System outage (e.g. gift card API is down)

Data error (e.g. an incorrect insurance policy number was used to identify the member)

Error in configuration or business logic (e.g. we meant to pay the user $100 but we accidentally configured $50)

Categories #2 and #3 are handled by the reversal algorithm outlined in the previous blog post, combined with operational tools. While an entire blog post could be written about how we employ defensive programming techniques and business process to handle these second-level errors, the remainder of this post will focus on how we account for Category #1, system outages. It’s mission-critical that we deliver the funds to the user reliably and accurately. In order to do so, we use the following guiding principles:

Ensure that all operations are idempotent.

Employ immediate and delayed retries.

Provide automated and manual remediation.

Ensuring idempotency means making sure that each microservice can receive the same message twice with no undesired side effects. For example, the Ledger service can receive the same credit transaction twice without double-paying the user. We generally achieve this by defining a set of attributes that together define a unique transaction, and if two transactions exist with the same set of attributes we consider them to be duplicates. This enables us to rely on at-least-once delivery, which means that if we think an event may have failed to be processed downstream, we can retry it.

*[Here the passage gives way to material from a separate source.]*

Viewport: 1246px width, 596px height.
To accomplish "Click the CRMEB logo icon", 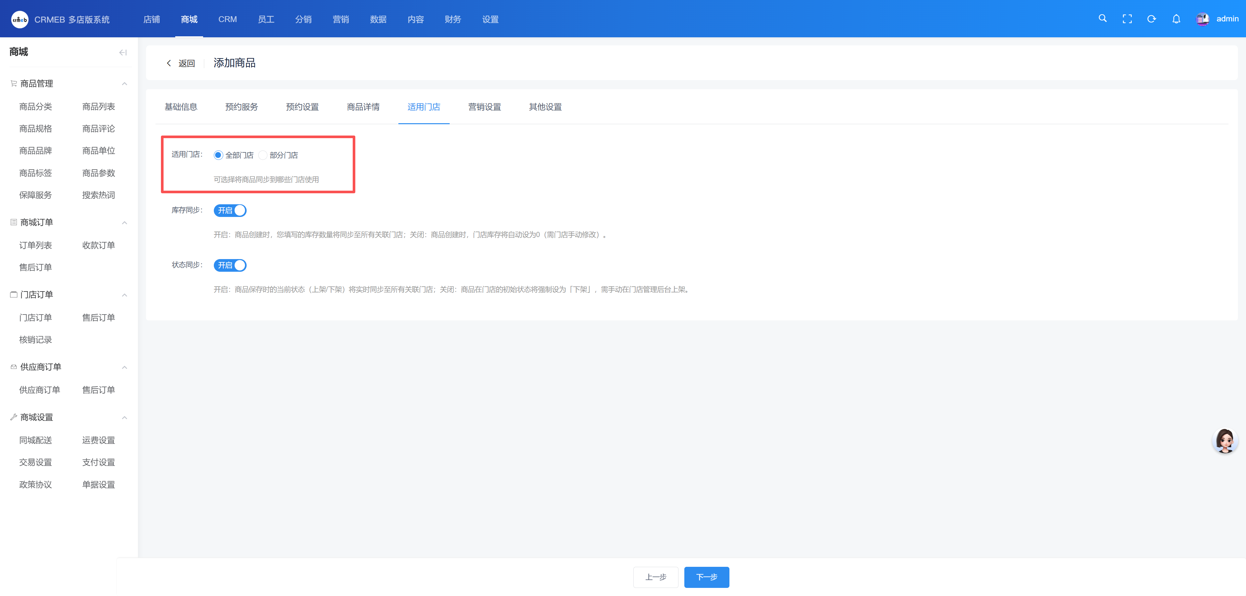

While we prefer automated solutions like automated retries for failed messages, it’s also important to have operational tools that we provide to our support team. One example is the Rewards Activity Finder tool, which provides a support agent visibility into each of the above checks throughout the Rally Incentives Ecosystem, and the ability to replay events where necessary.

Why All of This Matters

As a software engineer, in addition to playing with the latest technologies, I want to know that what I am building solves a problem that matters. We live in an age of rising healthcare costs, 86% of which is spent treating chronic conditions, of which much is preventable. Research has shown that we see better outcomes when we catch problems earlier and that people are more likely to do something when you incentivize them for it. For every X number of preventive screenings, Y% of them catch a problem early that could have developed into a chronic condition. For every X number of people who drop that smoking habit or lose that first 10 lbs, Y% of them end up avoiding a cardiovascular condition that they would have otherwise developed. Now imagine the impact the Rally Incentives Ecosystem can have on the tens of millions of people with access to Rally when we award hundreds of millions of dollars annually in the name of prevention and wellbeing.

Conclusion

The Rally Incentives Ecosystem solves interesting challenges in distributed systems in order to simplify the healthcare experience and provide value to the user, and as well solves a massive systems integration problem, aggregating data from partners in the healthcare system, applying business logic and seamlessly integrating with banks and fulfillment providers. Through idempotency, retries and operational tools, we ensure at-least-once delivery in a microservice architecture across potentially unreliable networks. All of this cool technology allows us to make a positive impact, using incentives to encourage healthy behavior and lets our users focus on prevention and wellbeing.